In search of a point

The plot spins around the gruesome murder of a corrupt official who was holding Frank’s $5m investment (which has now been stolen). The trail leads to that soggy old cliché, a ‘heart of darkness’: brothels with creepy animal masks, wealthy sex-trade customers who are systematically blackmailed. Maybe the remaining three episodes will push this somewhere new and interesting, but so far there’s an overly familiar, tediously shocking quality to these kinky developments. We’ve seen them before, in thrillers from 8mm to Eyes Wide Shut to The Girl With the Dragon Tattoo. As for Lera Lynn, who plays the solo saloon singer who strums her gloomy ballads each time Frank and Ray huddle for a backroom meeting, she’s the purest kitsch, and not just because she seems to be playing every last set on the bar’s weekly schedule. The spotlight that shines on her as she drones her songs is pure David Lynch – and really, is there anything more mannered than slavishly imitating a filmmaker as original as Lynch? Does Pizzolatto think we haven’t seen Blue Velvet or Mulholland Drive?     

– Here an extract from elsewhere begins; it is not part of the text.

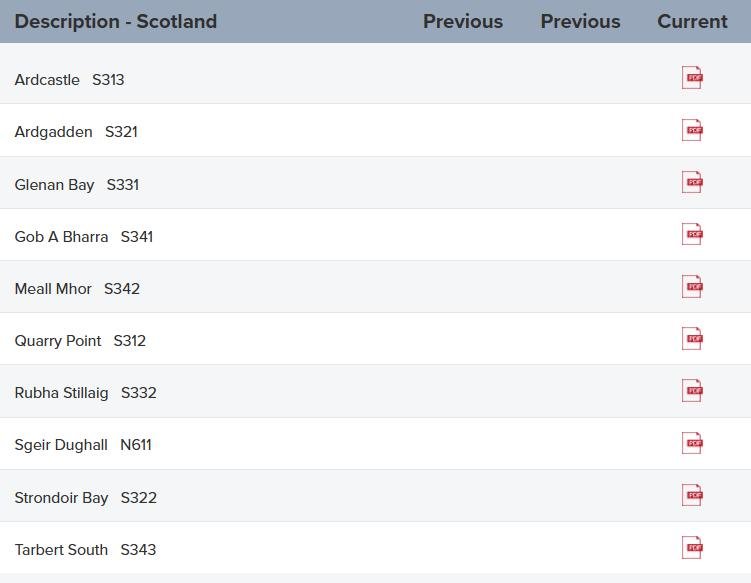
Task: Open the Quarry Point S312 PDF icon
Action: pos(692,339)
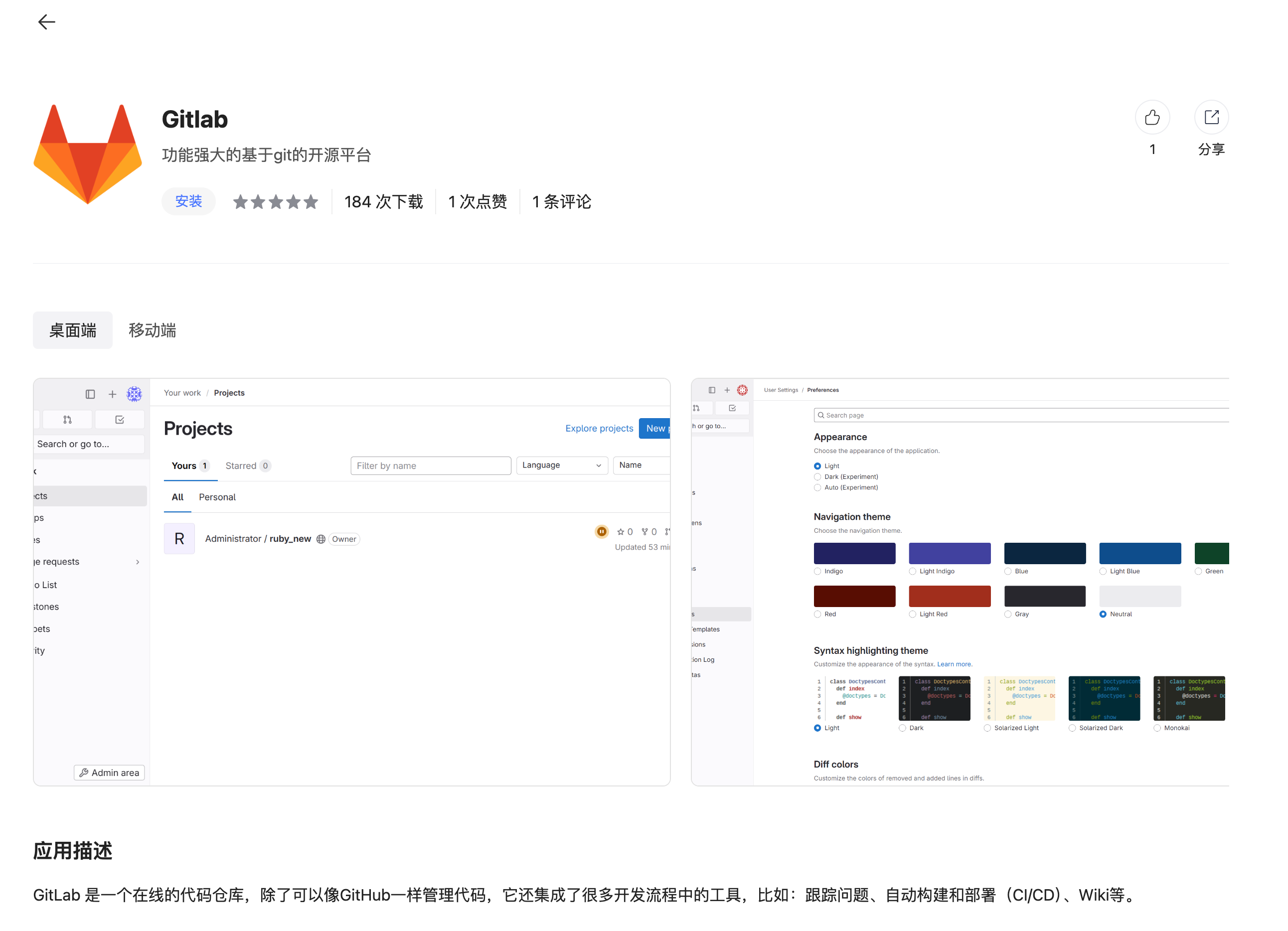This screenshot has width=1288, height=931.
Task: Click the Filter by name field
Action: (x=431, y=466)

The grisly homicides in the first season of True Detective had a familiar quality too – very Thomas Harris – and the mystery didn’t completely add up. The series presented cult murders committed by a secret society of Southern Gothic elites, then linked those crimes to a backwoods serial killer living like a hillbilly Norman Bates. How did these disparate crimes fit together? Not too believably. Yet if the revelations were less than convincing, True Detective still conjured an unfolding bloom of evil, and the bravura acting of McConaughey and Woody Harrelson tapped into the desperation of masculinity in our time: the feeling that their appetites could not be contained by domestic life.

Pizzolatto often comes off like an apologist for male rage, but that’s what gives his dialogue its sting. Yet in season two, with Ani the crusader to balance things out, the series feels both more sexually correct and more scattershot. At a certain point, you may find yourself asking: what do these characters’ problems really have to do with each other? Pizzolatto still has to connect a lot of dots, and the prospect is starting to sound arduous. A sinister web is one thing; the new True Detective feels more like an explanatory diagram of corruption. There are many unanswered questions, but there’s little in the way of true mystery, because the characters, despite all that twisty highway imagery, aren’t trapped in a labyrinth. They're trapped in a story that feels like a road full of danger – but turns out to be just an endless series of detours.